-------- Material for this exercise

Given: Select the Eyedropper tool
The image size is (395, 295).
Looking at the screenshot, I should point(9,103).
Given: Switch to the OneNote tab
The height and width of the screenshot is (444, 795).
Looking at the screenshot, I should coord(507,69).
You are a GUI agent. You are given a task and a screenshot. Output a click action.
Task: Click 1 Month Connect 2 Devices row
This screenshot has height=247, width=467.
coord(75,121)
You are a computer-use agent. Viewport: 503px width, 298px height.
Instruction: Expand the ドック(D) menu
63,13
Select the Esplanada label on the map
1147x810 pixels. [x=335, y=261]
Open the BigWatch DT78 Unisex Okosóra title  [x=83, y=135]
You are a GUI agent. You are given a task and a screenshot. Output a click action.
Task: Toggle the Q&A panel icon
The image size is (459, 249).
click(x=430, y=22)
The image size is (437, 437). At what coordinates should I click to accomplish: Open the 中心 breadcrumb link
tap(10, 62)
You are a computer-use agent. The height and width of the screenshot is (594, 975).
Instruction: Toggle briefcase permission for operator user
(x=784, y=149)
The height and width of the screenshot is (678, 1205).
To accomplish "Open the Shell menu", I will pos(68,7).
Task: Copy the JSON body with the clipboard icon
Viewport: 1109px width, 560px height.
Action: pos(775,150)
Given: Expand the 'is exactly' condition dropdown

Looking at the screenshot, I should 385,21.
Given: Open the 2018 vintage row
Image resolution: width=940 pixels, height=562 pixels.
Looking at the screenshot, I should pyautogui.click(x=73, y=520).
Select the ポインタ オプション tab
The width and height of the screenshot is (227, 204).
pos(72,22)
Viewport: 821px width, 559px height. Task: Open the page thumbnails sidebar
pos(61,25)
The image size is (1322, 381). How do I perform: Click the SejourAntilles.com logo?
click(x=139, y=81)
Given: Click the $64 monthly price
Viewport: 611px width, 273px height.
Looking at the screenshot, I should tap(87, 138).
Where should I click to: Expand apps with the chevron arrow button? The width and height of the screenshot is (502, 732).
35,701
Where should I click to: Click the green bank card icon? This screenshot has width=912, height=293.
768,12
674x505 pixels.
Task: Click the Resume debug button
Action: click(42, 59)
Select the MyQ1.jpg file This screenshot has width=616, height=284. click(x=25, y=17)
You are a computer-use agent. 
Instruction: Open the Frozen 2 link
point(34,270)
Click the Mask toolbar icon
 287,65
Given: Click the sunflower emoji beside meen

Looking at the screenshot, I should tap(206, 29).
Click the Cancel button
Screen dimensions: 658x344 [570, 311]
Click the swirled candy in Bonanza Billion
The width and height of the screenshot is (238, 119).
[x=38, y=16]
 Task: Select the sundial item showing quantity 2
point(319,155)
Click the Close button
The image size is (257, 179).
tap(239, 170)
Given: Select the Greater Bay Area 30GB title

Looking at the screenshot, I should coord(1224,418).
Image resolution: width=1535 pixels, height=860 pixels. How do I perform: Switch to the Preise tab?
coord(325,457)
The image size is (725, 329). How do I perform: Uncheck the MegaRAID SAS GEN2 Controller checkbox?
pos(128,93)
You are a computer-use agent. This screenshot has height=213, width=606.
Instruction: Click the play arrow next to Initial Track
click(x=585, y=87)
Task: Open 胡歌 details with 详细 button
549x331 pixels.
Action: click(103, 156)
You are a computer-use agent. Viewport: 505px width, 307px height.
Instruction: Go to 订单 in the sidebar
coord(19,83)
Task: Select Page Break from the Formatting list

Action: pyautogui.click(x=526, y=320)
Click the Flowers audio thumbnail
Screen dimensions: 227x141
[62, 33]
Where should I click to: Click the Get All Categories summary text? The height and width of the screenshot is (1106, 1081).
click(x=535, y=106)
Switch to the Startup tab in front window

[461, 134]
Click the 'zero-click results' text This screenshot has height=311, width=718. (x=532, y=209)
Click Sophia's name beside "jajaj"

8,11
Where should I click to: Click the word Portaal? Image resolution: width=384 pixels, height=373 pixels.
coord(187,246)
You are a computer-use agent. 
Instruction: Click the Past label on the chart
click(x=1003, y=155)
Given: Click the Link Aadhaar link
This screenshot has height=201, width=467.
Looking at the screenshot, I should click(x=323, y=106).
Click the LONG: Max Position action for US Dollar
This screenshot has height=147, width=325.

----------------

Provide only the number of lines within the material that contain the string "computer".

6